Mikey Pruitt (20:51)
Are there any tools that you would recommend people use at home or maybe in their school computer lab or something that they can have access to?
Brian Wilson (21:00)
Yeah, there's some good ⁓ simulation software that people can use if you want to practice configurations and things. A lot of people use ⁓ Eve NG, I think today. It's EVE, something like virtual environment or something like that. And Cisco has a few others maybe. I can't remember the names exactly. But you can do that. Or what I did is you can just buy a cheap ⁓ Cisco router and switch. ⁓
online. If you find an old one, they're not very expensive at all. Buy a few ethernet cables and then you can fire those up, log into them, play around, connect them however you want and practice different configs.
Mikey Pruitt (21:44)
So when you're learning or when you're in the professional setting, what are some of the resilient measures you can take to structure a BGP network or a network in general that make it more stable?
Brian Wilson (22:01)
Well, for sure you should always have a ⁓ backup BGP connection for your internet if possible. Otherwise, if the internet goes out, then your whole organization is going to lose access and potentially revenue and productivity and everything. ⁓ So if you can have multiple providers and multiple BGP connections, you have a backup one if the primary goes down. That's very helpful. ⁓
I think of other other resiliency things you can do.
Mikey Pruitt (22:31)
Have you ever dealt with routers that do cellular connections and ⁓ multiple ISPs in them?
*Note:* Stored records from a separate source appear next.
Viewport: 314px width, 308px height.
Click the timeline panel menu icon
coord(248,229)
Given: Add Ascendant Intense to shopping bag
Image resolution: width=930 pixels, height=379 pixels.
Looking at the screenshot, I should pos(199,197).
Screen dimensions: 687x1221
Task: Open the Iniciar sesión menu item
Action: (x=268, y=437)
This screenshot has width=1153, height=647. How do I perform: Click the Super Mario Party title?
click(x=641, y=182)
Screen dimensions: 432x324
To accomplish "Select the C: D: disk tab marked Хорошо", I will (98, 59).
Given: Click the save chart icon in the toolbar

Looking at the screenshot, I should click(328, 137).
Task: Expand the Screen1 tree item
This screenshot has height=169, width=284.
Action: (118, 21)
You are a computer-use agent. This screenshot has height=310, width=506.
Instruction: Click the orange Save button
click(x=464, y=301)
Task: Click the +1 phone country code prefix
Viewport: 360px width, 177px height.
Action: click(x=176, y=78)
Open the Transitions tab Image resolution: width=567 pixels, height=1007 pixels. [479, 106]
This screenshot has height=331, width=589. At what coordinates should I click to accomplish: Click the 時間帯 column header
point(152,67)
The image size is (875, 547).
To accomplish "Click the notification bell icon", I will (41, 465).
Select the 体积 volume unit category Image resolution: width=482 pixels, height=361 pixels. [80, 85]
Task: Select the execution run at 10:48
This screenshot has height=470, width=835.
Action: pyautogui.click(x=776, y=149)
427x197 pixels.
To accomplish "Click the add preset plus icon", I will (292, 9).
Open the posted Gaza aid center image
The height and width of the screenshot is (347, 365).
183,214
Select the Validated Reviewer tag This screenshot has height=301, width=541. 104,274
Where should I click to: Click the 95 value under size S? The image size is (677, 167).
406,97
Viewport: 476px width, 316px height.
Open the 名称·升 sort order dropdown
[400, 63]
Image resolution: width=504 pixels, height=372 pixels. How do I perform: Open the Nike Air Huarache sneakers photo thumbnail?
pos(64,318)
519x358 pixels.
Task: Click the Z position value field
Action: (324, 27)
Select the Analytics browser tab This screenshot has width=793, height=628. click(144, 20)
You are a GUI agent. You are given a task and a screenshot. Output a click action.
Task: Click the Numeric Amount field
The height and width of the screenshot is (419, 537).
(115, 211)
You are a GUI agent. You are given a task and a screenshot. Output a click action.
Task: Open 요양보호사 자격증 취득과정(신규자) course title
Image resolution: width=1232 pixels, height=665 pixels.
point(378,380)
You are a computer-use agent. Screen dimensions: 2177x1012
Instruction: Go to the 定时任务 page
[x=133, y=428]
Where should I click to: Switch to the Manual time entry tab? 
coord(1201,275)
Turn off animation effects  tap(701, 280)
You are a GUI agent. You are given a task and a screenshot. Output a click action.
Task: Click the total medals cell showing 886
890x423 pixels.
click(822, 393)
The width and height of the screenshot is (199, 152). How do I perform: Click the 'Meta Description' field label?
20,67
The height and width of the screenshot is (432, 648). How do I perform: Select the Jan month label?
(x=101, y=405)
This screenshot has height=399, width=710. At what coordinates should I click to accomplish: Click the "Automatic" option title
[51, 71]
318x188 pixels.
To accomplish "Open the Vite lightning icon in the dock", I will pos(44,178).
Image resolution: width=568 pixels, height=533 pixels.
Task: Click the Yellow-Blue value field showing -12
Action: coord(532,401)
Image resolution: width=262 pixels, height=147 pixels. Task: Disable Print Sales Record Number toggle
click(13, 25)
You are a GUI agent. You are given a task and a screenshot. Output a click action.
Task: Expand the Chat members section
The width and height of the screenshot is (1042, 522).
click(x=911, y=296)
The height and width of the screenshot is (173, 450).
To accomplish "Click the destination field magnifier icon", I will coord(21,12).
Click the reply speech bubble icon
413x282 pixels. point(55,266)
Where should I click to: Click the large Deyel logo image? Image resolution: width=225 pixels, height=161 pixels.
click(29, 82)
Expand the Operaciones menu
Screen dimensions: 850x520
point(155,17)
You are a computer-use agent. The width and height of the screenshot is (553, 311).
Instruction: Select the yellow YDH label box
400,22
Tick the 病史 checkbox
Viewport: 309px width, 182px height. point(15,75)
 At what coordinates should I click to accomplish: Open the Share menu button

like multi-wan, I guess it would be called.
Brian Wilson (22:48)
⁓ yeah, know you can like, I think we used to deal with some routers or firewalls or something that companies would have dongles and connect to 3G at the time. Now it's probably 4G or 5G. ⁓ Yeah, I have not personally dealt with SD-WAN, but I know that's kind of popular with ⁓ some various companies these days to where you have software actively managing your traffic if something happens.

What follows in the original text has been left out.